Start of Data to process

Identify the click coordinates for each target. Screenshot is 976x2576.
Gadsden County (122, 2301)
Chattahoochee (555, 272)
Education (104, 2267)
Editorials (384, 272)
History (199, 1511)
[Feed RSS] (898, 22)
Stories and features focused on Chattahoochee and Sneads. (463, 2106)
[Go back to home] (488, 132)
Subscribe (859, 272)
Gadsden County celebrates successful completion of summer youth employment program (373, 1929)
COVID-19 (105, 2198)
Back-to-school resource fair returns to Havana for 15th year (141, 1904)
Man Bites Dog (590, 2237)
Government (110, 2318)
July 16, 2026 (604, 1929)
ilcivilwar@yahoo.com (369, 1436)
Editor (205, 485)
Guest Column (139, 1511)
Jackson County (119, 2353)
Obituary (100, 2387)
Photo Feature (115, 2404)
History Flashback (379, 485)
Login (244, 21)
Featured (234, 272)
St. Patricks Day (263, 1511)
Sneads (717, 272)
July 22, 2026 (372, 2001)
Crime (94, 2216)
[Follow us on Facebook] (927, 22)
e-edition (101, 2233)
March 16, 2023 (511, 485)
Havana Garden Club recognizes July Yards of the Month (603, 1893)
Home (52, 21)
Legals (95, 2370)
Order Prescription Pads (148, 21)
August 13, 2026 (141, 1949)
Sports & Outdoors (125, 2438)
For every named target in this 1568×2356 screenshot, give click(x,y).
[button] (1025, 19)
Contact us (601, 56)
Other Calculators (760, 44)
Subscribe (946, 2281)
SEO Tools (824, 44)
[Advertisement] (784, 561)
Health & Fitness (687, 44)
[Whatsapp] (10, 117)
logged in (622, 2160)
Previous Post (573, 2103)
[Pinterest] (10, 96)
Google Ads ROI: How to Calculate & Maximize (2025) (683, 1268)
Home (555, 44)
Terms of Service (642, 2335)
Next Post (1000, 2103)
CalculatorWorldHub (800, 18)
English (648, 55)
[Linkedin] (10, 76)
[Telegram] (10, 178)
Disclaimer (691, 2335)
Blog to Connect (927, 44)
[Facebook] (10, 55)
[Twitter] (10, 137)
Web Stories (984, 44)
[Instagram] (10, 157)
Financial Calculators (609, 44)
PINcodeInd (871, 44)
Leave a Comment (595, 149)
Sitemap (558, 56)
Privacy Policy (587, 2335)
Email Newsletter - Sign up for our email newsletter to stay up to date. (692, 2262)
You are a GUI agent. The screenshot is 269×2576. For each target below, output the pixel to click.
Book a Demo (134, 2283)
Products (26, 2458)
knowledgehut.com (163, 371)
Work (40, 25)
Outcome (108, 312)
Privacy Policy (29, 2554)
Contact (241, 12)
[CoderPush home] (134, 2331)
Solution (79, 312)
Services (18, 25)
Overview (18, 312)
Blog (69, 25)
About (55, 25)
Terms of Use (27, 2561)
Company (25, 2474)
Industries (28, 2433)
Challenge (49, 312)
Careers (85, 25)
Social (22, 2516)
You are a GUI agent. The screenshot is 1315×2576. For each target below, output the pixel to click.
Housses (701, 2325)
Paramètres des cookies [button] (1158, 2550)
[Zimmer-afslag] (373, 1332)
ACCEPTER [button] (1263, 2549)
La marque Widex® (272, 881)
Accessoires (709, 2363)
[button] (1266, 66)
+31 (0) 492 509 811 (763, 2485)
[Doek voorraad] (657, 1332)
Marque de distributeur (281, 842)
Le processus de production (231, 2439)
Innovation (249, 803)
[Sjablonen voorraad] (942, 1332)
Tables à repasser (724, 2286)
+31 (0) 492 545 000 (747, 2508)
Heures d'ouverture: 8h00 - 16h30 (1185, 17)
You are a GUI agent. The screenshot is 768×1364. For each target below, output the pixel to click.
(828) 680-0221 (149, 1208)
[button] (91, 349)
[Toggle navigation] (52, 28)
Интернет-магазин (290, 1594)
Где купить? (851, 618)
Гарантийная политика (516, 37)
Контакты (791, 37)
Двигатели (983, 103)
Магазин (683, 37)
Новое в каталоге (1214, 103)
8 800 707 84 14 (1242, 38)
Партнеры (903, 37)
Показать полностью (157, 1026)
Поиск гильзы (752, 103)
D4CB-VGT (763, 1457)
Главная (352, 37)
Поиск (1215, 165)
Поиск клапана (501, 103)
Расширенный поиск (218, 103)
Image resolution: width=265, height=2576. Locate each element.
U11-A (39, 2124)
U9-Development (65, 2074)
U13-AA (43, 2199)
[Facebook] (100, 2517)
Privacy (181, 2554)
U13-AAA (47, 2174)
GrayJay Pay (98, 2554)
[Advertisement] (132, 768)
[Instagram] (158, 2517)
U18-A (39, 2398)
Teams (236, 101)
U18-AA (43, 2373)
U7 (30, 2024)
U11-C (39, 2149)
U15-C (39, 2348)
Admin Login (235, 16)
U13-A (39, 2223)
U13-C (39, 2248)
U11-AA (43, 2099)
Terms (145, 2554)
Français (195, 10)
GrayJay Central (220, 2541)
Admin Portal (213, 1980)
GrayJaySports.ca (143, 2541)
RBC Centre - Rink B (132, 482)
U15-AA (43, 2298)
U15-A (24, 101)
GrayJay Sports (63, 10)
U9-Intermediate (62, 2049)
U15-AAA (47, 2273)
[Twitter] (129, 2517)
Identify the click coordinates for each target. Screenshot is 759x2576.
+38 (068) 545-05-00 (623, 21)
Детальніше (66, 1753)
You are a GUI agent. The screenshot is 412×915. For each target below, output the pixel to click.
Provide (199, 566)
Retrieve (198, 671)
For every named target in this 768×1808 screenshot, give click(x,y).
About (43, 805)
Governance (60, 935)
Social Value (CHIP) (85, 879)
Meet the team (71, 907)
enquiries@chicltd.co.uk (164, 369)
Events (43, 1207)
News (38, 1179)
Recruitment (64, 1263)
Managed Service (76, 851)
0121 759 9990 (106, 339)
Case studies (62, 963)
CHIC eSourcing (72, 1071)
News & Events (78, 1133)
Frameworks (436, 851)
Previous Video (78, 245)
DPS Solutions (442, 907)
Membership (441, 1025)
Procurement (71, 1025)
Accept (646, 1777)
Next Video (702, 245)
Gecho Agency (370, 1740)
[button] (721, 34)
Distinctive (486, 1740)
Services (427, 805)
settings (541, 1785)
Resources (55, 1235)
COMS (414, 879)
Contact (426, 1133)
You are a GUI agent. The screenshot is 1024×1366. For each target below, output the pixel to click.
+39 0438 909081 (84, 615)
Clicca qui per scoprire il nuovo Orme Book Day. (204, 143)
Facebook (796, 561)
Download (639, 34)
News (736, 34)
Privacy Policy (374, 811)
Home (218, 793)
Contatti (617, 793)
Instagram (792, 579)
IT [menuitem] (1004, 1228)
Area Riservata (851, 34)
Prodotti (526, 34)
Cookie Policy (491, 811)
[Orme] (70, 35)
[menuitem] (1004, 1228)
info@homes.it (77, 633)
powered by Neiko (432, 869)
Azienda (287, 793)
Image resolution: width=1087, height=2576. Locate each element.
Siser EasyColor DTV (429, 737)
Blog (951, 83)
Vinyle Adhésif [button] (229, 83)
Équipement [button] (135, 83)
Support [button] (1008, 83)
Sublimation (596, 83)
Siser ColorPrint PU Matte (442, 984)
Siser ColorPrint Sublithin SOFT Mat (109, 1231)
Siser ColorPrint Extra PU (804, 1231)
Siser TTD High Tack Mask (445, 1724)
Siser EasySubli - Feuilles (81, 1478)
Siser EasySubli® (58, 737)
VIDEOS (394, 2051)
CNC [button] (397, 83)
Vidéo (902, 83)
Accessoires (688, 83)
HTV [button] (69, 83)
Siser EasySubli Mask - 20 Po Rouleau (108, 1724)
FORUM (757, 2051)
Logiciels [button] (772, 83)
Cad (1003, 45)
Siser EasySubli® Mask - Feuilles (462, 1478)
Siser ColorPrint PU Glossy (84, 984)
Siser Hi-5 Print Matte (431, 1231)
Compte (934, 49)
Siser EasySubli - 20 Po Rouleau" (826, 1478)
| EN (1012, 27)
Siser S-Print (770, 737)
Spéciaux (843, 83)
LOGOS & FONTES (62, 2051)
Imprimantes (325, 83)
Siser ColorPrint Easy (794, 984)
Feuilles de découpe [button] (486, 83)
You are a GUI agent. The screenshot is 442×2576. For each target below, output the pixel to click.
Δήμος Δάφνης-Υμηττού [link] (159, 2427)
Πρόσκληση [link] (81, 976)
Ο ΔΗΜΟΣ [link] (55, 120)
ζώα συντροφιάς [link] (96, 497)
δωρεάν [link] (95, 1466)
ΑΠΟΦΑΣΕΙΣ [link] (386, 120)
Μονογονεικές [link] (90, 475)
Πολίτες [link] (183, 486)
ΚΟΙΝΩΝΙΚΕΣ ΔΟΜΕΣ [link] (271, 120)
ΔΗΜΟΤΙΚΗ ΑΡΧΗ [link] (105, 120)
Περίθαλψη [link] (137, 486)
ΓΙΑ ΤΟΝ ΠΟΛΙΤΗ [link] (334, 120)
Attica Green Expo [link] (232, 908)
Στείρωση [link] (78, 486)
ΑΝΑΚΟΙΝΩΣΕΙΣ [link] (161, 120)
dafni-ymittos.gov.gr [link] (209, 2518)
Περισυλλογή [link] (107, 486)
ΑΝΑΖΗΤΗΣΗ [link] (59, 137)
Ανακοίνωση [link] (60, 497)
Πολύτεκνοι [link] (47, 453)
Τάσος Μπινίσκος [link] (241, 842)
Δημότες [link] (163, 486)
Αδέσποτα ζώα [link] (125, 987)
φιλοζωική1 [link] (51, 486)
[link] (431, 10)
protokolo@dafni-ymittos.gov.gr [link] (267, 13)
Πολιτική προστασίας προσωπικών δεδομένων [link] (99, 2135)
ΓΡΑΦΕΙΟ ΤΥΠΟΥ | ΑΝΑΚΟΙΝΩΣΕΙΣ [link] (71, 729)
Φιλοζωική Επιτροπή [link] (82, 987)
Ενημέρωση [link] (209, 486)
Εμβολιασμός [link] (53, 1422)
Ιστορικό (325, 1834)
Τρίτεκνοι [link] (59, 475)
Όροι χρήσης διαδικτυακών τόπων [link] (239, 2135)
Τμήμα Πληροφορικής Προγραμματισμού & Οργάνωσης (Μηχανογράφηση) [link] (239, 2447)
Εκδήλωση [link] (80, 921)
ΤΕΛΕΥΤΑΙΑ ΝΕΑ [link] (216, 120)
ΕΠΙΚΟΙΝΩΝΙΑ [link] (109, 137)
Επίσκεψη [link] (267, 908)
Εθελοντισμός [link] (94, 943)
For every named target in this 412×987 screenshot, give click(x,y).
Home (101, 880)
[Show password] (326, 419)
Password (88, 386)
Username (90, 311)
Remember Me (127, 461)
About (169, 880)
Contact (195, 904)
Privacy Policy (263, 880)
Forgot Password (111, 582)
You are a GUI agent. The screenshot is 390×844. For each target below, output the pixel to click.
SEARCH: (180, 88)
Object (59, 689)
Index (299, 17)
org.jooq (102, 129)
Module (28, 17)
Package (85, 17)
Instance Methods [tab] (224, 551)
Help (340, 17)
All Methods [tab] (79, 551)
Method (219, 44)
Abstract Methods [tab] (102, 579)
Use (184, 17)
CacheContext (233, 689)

End of Data to process

**Problem details**
Copy all lines above containing the string "Gadsden".

**Finished task**
Gadsden County (122, 2301)
Gadsden County celebrates successful completion of summer youth employment program (373, 1929)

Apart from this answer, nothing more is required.